Texto para análise.
A  OMS considera como abuso infantil, “Todas as formas de maus tratos físicos e/ou emocionais, abuso sexual, negligencia ou tratamento negligente, exploração comercial ou de outro tipo que resulte em danos reais ou potenciais à saúde, sobrevivência, desenvolvimento ou dignidade da criança, no contexto de uma relação de responsabilidade, confiança ou  poder.” As fracturas por maus tratos, estão contempladas no capítulo dos danos à saúde da criança e do adolescente.

Fracturas em crianças com menos de um ano são altamente suspeitas de negligência ou maus tratos. Estima-se que 55/100000 menores de um ano, sofrem fracturas de origem duvidosa todos os anos. Comparativamente com outros distúrbios, a incidência de fracturas pode não ser muito elevada, o que não significa que seja  menos preocupante. As estatísticas  sempre pecam por defeito, nem todos os casos são notificados ou identificados.  Embora as fracturas poucas vezes ameaçam directamente a vida da criança,  não poucas vezes deixam sequelas  permanentes importantes.

Instruções do exercício.
- a) Transcreva do texto sobre fraturas por maus-tratos tudo o que vai de “A  OMS considera” até “e do adolescente.”, sem alterar nada.
- b) Dê seguimento ao texto sobre fraturas por maus-tratos, começando logo após a última frase apresentada.

Material fornecido.
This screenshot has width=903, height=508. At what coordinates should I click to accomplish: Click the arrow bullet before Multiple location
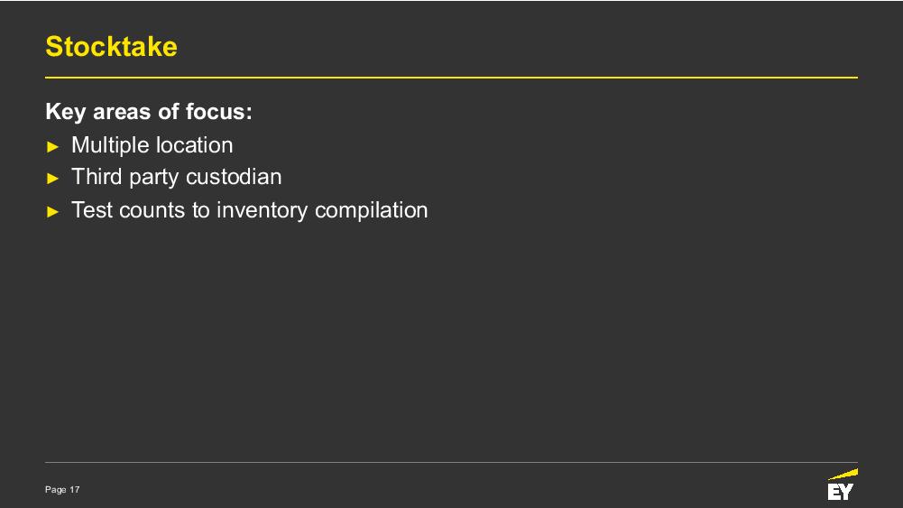pyautogui.click(x=53, y=146)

Respostas por tarefa.
- a)
A  OMS considera como abuso infantil, “Todas as formas de maus tratos físicos e/ou emocionais, abuso sexual, negligencia ou tratamento negligente, exploração comercial ou de outro tipo que resulte em danos reais ou potenciais à saúde, sobrevivência, desenvolvimento ou dignidade da criança, no contexto de uma relação de responsabilidade, confiança ou  poder.” As fracturas por maus tratos, estão contempladas no capítulo dos danos à saúde da criança e do adolescente.

- b)
A legislação actual sobre este tipo de  abusos, nasceu a partir dos trabalhos de dois médicos:  Ambroise Tardieu, médico patologista francês, e John Caffey, um médico radiologista pediátrico dos Estados Unidos da Norteamérica. Foram eles, os que na sua época,  alertaram sobre a existência de lesões  em crianças que dificilmente teriam uma origem “accidental”. Em 1860 o Dr. Ambroise Tardieu alertou aos médicos para estarem atentos a achados clínicos/radiográficos  suspeitos. “ Acontece que esses casos  multiplicam-se e provocam indignação, pelo que não deveriam pegar desprevenido ao médico, muitas vezes o único capaz de denunciar o crime às autoridades judiciárias”

John Caffey, nasceu em Utah em 1985, foi um dos fundadores da Sociedade de Radiologia Pediátrica de Norteamérica em 1958.  Até agora existe o “Prêmio John Caffrey”, outorgado anualmente ao melhor trabalho científico. Seus valiosos estudos sobre a  hiperostose cortical infantil, um distúrbio que afecta o esqueleto imaturo, justificam  que a mesma tenha o seu nome, “Doença de Caffey”.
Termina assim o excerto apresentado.